Vivere dolorosamente

Il ricordo di Luca Canali, a due anni dalla sua scomparsa (8 giugno 2014), mi ha spinto a una rivisitazione di un antico suo testo “La follia lucida”, pubblicato nel lontano 1972.
Vivere può essere doloroso e Canali ha sperimentato sulla propria pelle la sofferenza della nevrosi corrosiva, l’angoscia di una disperazione assoluta e universale, lottando con il quotidiano tentativo di trovare un equilibrio fra realtà alienante e lucida follia.
Il titolo di questo suo libro, misto di prosa e versi, attrae per la sua contraddizione tra follia e lucidità. La lucidità di Canali consiste nella minuziosa analisi della sua contraddizione interiore: ossessione di annientamento e disperazione autodistruttiva si alternano a soprassalti di ebbrezza che rasentano se non la follia, una sovraeccitazione dell’animo, un furore costruttivo, una volontà di riscossa, di risalita dagli abissi, controllate dal grande rigore di una coscienza sempre vigile.

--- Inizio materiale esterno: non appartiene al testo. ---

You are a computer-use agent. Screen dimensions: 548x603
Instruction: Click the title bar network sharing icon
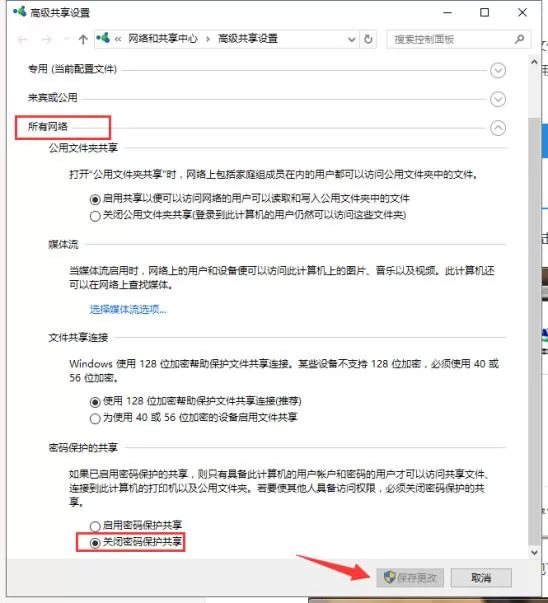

Canali ha frequentato le zone oscure dell’esistenza e guardato i dettagli che esistono nelle pieghe della vita, nel “brulichio della vita”, in quelle piccole ma significative zone d’ombra che torturano, assediano, fanno male; il suo sguardo si posa non sulla parte gioiosa, ma su quella dolorosa delle umane vicende, frequenta il male di vivere, irradiando la sua inquietudine nel nostro male di vivere. Non ci confortano né ci consolano i suoi versi, anzi ci inquietano, e la sua disperazione si insinua nelle inquietudini di tutti noi, “marionette dell’happening grottesco della vita”. Non c’è domani, resta solo l’oggi e
“il balzare da una parte all’altra dell’oggi, / come la pallina di celluloide / di una tragica partita di ping-pong”.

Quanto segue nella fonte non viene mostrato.